The Philippine manufacturing sector continued its expansion in August 2024, driven by increased new orders, according to the latest purchasing managers’ index (PMI) from S&P Global Market.
The headline S&P Global Philippines Manufacturing PMI, a composite indicator of manufacturing performance, remained unchanged at 51.2 in August. An index above the neutral 50.0 suggests ongoing growth in the sector.
Filipino manufacturers expressed optimism about future expansion, with the respective index well above the neutral 50.0 mark. S&P Global noted that the sector has strengthened for a year, albeit with a modest improvement in the latest data.
“The Filipino manufacturing sector showed sustained and modest gains midway through the third quarter. Growth in output and new orders accelerated on the month, thereby highlighting improving demand trends. However, employment fell, and buying activity cooled, suggesting that manufacturers remain cautious about growth prospects,” said S&P Global Market economist Maryam Baluch.

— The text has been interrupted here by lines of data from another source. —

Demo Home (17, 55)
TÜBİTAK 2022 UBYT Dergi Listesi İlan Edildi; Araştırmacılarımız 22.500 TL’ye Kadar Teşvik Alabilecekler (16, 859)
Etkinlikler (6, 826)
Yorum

“Confidence levels also waned in the latest survey period and hit a four-month low, further confirming that expectations surrounding the production outlook have softened,” she said.
Confidence levels among manufacturers declined in the latest survey period, reaching a four-month low. This indicates that expectations for future production may have softened.
Overall, new orders increased, despite a fall in international sales. Companies raised their production levels, with the rate of increase nearly matching the long-run average.
Underlying data signaled improved demand trends, with Filipino goods producers recording the strongest uptick in new orders in three months. However, demand from foreign customers faltered in August, with new export sales falling for the first time since the start of the year.
Domestic demand drove overall growth in new orders, supporting a stronger uptick in output. The rate of growth quickened from July’s four-month low and was broadly in line with the historical series average.
S&P Global said the growth in business requirements led firms to increase purchasing in August, but the rate of increase softened to a five-month low and was modest overall.
The slowdown in buying activity was reflected in a softer build-up of pre-production inventories held at manufacturers. The upturn was slight and the weakest in the six-month period of accumulation. Postproduction inventories were depleted in August, the first downtick noted since February followed five consecutive months of stock building.
The employment uptick seen in July was reversed in August. S&P Global said that the tenacity of goods producers to complete workloads efficiently, despite a contraction in workforce numbers, highlighted sufficient capacity.
“Encouragingly, inflationary pressures were curbed further,” the report said. Input costs rose moderately, while selling prices for goods were raised at a softer and only a slight pace, indicating that firms are absorbing some costs to boost sales and remain competitive.
Companies also registered a further lengthening of lead times for inputs received from suppliers. Vendor performance deteriorated for a fourth straight month, but the latest incidence of delays was the least pronounced since May.